◆ **WORK TASK**: Print the records below exactly, starting at the first line and stopping after the line that contains "Seguro (250, 1885)". Leave out any pictures.

(Dataset entries)
* * *

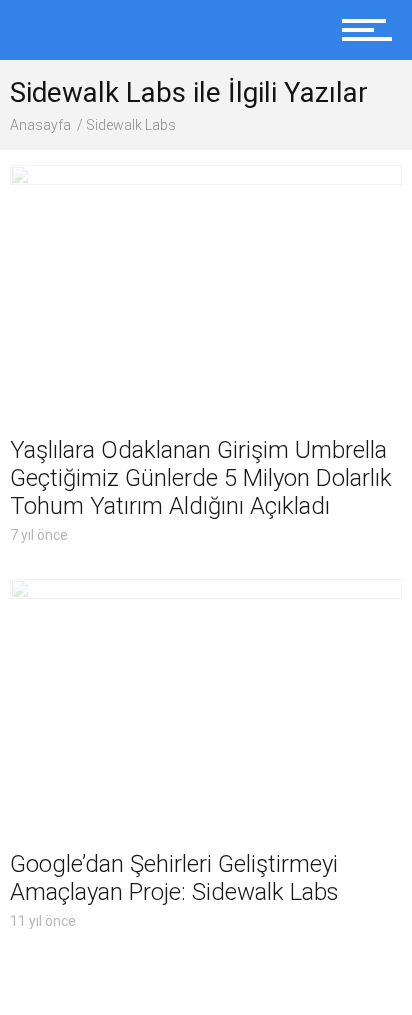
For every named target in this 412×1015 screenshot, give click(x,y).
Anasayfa (40, 125)
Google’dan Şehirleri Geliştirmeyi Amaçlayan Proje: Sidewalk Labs (174, 878)
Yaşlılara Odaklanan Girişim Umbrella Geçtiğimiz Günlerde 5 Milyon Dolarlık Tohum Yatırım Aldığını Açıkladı (201, 478)
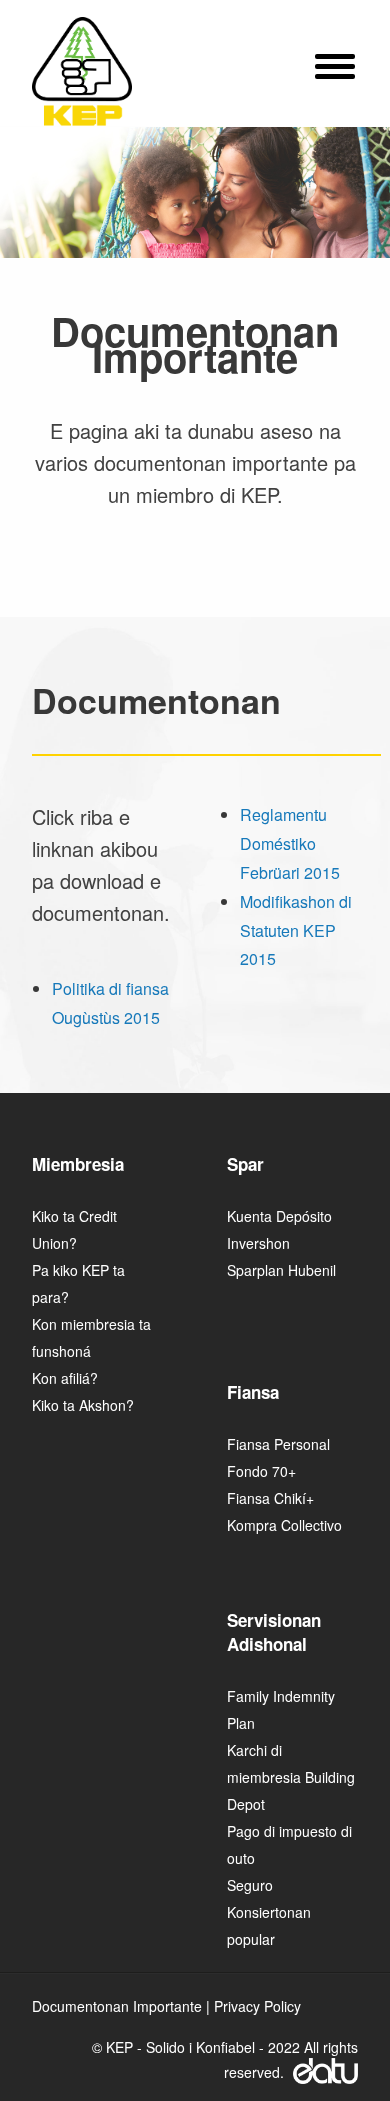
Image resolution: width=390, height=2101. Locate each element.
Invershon (258, 1243)
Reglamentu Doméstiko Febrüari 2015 (290, 843)
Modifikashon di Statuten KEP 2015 (296, 930)
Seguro (250, 1885)
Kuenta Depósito (279, 1216)
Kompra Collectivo (284, 1525)
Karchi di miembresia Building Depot (291, 1777)
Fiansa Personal (278, 1444)
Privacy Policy (257, 2006)
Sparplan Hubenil (281, 1270)
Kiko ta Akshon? (83, 1405)
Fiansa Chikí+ (270, 1498)
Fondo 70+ (261, 1471)
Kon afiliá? (65, 1378)
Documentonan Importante (117, 2006)
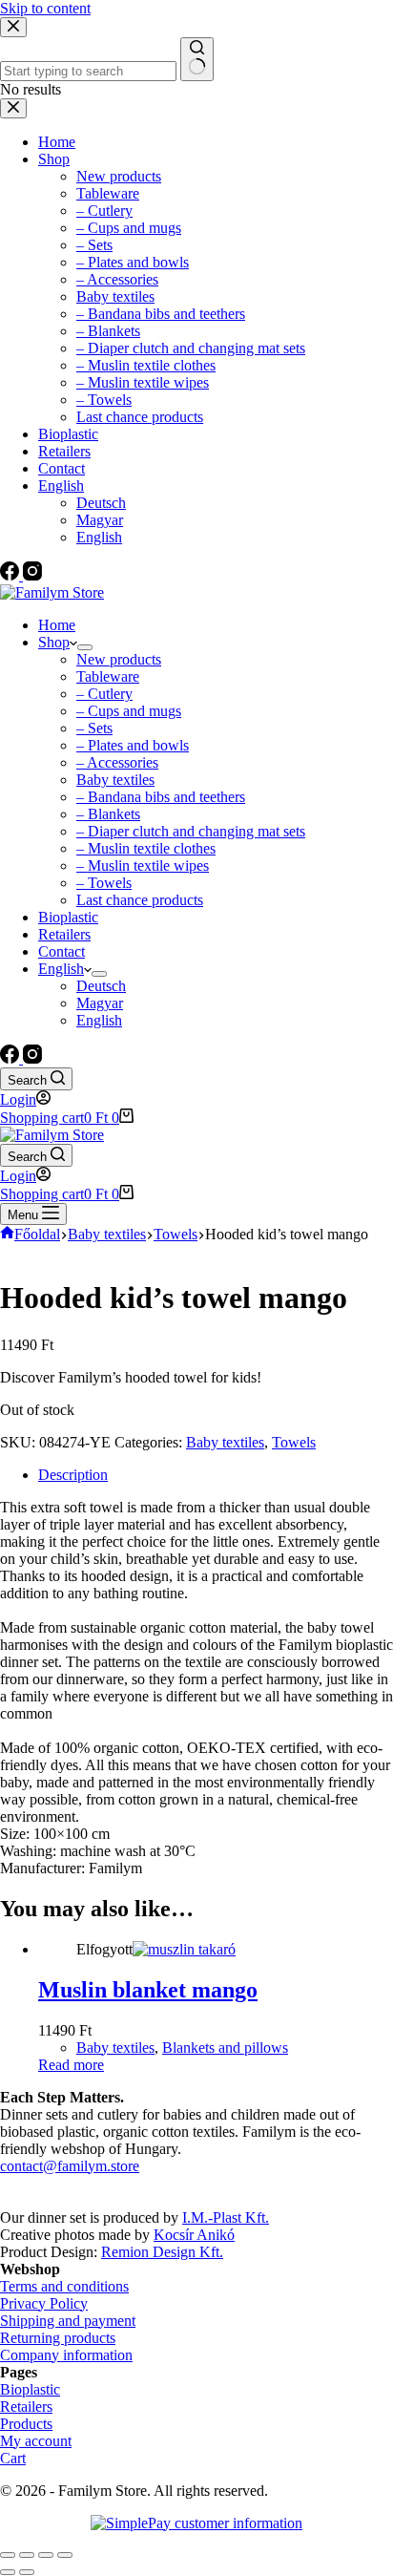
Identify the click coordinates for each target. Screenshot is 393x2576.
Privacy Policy (44, 2303)
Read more (71, 2065)
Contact (61, 951)
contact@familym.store (69, 2166)
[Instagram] (32, 1058)
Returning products (57, 2338)
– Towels (104, 883)
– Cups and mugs (128, 711)
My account (36, 2441)
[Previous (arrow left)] (7, 2572)
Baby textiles (115, 779)
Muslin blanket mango (148, 1989)
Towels (294, 1442)
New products (118, 659)
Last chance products (139, 900)
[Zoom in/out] (64, 2555)
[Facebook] (11, 1058)
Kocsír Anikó (194, 2235)
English (61, 969)
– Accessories (117, 762)
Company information (66, 2355)
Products (26, 2424)
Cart (13, 2458)
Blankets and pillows (225, 2047)
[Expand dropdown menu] (85, 647)
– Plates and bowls (132, 745)
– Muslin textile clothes (146, 848)
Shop (54, 642)
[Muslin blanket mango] (184, 1949)
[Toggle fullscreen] (45, 2555)
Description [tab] (73, 1475)
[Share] (26, 2555)
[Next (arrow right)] (26, 2572)
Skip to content (45, 8)
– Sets (94, 728)
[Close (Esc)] (7, 2555)
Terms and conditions (64, 2286)
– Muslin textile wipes (142, 865)
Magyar (99, 1003)
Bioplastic (68, 917)
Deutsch (101, 986)
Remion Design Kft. (162, 2252)
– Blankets (108, 814)
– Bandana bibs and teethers (160, 797)
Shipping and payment (67, 2320)
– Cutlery (104, 694)
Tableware (107, 676)
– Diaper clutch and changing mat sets (190, 831)
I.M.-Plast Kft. (225, 2217)
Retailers (64, 934)
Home (56, 625)
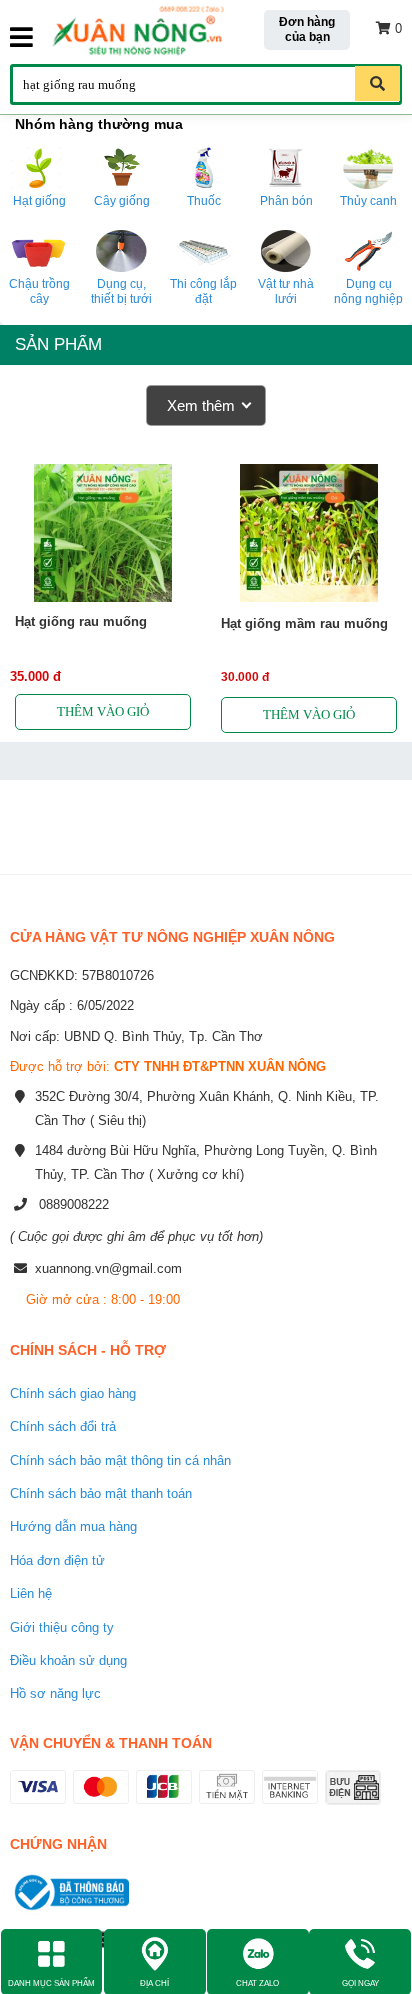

* * *

◆ **PROBLEM SOLUTION**:
For every named target in this 412×1015 screenshot, give click(x,y).
Anasayfa (40, 125)
Google’dan Şehirleri Geliştirmeyi Amaçlayan Proje: Sidewalk Labs (174, 878)
Yaşlılara Odaklanan Girişim Umbrella Geçtiğimiz Günlerde 5 Milyon Dolarlık Tohum Yatırım Aldığını Açıkladı (201, 478)
Image resolution: width=390, height=2101. Locate each element.
Invershon (258, 1243)
Reglamentu Doméstiko Febrüari 2015 (290, 843)
Modifikashon di Statuten KEP 2015 (296, 930)
Seguro (250, 1885)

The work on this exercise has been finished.